Chapter 11 Introduction to Generalized Additive Mixed Models (GAMMs)

When observations are not independent, GAMs can be used to either incorporate:

  • a correlation structure to model autocorrelated residuals, such as:
  • the autoregressive (AR) model
  • the moving average model (MA); or,
  • a combination of both models (ARMA).
  • random effects that model independence among observations from the same site using GAMMs.

That is, in addition to changing the basis as with the nottem example, we can also add complexity to the model by incorporating an autocorrelation structure or mixed effects using the gamm() function in the mgcv package. Although we will not be using it here, the gamm4 package can also be used to estimate GAMMs in R.
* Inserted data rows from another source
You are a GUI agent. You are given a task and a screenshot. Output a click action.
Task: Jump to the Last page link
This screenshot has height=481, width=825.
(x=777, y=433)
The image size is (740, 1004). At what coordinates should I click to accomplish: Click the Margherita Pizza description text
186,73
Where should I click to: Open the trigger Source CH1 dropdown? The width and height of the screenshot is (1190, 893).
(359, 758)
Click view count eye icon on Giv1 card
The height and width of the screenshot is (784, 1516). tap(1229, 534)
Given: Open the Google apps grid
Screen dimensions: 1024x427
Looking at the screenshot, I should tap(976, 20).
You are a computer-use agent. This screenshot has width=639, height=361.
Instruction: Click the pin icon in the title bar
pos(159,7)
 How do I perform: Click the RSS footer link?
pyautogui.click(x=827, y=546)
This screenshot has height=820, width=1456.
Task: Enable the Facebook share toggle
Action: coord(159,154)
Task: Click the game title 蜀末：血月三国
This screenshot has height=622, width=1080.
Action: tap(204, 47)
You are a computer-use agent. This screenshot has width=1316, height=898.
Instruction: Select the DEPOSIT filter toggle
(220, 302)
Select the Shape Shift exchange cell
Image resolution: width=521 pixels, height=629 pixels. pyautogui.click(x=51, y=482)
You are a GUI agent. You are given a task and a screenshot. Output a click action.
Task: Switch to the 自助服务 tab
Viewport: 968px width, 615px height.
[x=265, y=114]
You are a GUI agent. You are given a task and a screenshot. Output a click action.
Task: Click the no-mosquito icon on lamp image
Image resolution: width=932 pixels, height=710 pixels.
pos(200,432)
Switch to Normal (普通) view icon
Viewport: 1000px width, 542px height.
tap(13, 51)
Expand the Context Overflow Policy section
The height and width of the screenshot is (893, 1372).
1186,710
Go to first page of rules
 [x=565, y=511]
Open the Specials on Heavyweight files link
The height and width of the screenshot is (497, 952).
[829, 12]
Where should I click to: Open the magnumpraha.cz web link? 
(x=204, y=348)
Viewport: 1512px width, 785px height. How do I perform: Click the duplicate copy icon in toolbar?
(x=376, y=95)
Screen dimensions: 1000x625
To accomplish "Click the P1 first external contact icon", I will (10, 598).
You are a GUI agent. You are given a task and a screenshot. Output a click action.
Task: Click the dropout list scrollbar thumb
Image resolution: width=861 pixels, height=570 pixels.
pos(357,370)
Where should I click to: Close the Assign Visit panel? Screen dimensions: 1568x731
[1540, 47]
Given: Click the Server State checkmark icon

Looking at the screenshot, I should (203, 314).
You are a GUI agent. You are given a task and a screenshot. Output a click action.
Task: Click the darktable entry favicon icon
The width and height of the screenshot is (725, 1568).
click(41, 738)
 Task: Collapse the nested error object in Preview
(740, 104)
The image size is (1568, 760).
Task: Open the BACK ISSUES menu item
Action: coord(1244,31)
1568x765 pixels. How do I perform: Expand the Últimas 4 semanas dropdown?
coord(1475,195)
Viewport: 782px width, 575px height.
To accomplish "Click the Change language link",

11.1 Residual autocorrelation

Autocorrelation of residuals refers to the degree of correlation between the residuals (the differences between the actual and predicted values) in a time series model.

In other words, if there is an autocorrelation of residuals in a time series model, it means that there is a pattern or relationship between the residuals at one point in time and the residuals at other points in time.

Autocorrelation of residuals is usually measured using the ACF (autocorrelation function) and pACF (partial autocorrelation function) graphs, which show the correlation between residuals at different lags.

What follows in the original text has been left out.